## Dataset excerpts
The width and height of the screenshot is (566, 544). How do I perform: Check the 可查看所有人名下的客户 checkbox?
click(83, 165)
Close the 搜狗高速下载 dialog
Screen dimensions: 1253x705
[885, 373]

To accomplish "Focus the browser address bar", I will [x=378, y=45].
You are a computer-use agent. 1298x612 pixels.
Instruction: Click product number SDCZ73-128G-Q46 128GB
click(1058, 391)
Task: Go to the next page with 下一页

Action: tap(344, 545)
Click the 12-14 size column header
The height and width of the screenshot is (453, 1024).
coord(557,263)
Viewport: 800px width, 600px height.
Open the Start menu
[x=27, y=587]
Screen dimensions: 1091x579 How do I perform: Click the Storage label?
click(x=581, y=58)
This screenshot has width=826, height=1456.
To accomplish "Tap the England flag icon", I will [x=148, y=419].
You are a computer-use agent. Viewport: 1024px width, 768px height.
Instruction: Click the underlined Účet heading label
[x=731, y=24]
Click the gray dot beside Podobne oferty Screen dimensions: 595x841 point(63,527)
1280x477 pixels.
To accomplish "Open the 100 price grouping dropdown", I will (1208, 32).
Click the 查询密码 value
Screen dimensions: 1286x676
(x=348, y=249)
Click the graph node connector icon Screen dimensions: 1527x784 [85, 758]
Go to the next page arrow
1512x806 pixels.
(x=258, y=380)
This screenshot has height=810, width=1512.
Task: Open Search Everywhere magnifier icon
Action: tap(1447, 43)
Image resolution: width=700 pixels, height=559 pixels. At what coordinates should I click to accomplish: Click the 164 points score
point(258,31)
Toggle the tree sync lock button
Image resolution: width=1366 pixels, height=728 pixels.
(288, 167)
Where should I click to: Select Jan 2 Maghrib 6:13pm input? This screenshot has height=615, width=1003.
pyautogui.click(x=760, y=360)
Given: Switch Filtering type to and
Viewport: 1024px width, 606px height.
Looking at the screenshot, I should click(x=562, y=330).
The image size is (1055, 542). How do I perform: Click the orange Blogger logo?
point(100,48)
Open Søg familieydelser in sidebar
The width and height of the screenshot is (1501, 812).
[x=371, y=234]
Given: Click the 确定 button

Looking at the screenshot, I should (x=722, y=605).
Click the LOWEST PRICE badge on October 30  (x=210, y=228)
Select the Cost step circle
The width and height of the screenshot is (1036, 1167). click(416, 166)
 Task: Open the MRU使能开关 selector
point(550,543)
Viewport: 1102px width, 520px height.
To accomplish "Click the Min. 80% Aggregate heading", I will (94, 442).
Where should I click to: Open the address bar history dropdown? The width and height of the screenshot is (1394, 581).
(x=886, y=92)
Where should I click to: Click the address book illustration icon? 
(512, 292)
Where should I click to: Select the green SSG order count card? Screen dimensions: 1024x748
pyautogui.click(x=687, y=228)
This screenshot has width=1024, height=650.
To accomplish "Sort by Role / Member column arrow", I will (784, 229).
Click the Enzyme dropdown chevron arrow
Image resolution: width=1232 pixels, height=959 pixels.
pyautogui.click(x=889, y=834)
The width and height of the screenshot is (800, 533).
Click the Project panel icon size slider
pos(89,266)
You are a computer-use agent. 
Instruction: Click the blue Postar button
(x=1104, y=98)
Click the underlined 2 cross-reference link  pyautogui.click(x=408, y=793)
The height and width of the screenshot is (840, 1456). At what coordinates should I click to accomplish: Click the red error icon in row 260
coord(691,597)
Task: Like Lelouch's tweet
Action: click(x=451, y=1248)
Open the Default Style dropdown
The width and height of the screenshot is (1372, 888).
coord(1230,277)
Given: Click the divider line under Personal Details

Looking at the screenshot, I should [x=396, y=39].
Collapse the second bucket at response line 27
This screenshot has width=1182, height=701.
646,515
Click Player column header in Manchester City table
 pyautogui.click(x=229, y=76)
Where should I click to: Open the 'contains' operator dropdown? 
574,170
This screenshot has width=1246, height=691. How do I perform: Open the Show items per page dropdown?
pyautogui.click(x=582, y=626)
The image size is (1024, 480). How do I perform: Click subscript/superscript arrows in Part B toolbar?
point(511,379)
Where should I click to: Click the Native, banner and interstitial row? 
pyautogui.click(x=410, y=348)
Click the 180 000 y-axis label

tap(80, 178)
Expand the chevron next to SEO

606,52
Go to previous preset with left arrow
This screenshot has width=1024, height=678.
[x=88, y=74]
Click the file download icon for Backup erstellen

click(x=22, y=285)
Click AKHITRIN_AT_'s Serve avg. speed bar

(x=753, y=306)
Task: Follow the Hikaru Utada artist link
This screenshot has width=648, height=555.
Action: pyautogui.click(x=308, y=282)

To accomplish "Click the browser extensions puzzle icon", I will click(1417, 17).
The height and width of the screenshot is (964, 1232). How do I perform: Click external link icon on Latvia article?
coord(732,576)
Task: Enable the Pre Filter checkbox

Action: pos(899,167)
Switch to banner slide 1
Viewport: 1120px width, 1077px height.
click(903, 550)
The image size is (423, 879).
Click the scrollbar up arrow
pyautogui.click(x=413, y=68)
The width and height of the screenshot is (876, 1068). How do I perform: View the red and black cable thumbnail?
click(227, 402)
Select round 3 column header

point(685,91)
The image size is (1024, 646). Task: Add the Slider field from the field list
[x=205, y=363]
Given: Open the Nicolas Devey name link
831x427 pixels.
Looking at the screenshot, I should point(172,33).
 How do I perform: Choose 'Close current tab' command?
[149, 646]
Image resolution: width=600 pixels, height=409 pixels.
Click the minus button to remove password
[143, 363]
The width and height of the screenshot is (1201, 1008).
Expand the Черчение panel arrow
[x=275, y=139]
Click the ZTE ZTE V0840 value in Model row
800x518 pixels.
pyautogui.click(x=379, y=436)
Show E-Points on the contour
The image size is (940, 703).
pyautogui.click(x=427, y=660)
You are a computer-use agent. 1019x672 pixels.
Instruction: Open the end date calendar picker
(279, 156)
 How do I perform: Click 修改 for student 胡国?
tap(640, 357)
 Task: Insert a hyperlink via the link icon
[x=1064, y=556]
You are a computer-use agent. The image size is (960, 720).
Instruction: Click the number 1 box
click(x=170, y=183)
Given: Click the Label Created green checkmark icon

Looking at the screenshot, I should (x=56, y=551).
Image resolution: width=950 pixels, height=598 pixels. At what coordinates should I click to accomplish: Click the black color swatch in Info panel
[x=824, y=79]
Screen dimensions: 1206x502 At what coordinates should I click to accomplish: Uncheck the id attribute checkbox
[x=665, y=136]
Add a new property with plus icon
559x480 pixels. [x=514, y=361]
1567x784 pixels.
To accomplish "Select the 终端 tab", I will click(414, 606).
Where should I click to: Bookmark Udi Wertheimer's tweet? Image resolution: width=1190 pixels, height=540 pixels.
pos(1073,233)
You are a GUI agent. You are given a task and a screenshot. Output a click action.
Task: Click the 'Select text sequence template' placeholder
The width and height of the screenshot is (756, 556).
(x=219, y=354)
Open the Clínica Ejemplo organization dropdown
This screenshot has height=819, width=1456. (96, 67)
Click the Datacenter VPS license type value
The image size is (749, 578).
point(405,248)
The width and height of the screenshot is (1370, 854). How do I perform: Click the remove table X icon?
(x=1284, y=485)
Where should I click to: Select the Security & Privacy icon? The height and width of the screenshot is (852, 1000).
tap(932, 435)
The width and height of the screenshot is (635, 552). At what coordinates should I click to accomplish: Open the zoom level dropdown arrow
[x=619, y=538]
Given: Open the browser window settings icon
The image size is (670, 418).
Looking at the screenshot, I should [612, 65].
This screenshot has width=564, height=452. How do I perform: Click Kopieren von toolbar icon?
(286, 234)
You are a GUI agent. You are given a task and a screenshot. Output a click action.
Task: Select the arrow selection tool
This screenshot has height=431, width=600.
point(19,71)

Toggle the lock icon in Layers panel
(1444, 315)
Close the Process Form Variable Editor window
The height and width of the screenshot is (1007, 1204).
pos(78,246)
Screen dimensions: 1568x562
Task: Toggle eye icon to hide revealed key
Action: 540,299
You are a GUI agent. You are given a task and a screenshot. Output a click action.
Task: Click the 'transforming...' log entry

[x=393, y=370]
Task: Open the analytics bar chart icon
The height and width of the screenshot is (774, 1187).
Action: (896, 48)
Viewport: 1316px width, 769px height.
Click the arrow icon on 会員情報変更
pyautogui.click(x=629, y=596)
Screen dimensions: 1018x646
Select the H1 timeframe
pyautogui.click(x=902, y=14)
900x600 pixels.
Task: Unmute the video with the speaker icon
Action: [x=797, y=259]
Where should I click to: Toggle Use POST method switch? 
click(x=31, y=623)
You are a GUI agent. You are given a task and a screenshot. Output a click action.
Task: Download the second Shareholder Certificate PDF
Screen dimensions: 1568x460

## Problem details
Write down exactly the line that contains "Click the arrow icon on 会員情報変更" along with all later lines of the material, ending at its final line.

## Answer to this problem
Click the arrow icon on 会員情報変更
pyautogui.click(x=629, y=596)
Screen dimensions: 1018x646
Select the H1 timeframe
pyautogui.click(x=902, y=14)
900x600 pixels.
Task: Unmute the video with the speaker icon
Action: [x=797, y=259]
Where should I click to: Toggle Use POST method switch? 
click(x=31, y=623)
You are a GUI agent. You are given a task and a screenshot. Output a click action.
Task: Download the second Shareholder Certificate PDF
Screen dimensions: 1568x460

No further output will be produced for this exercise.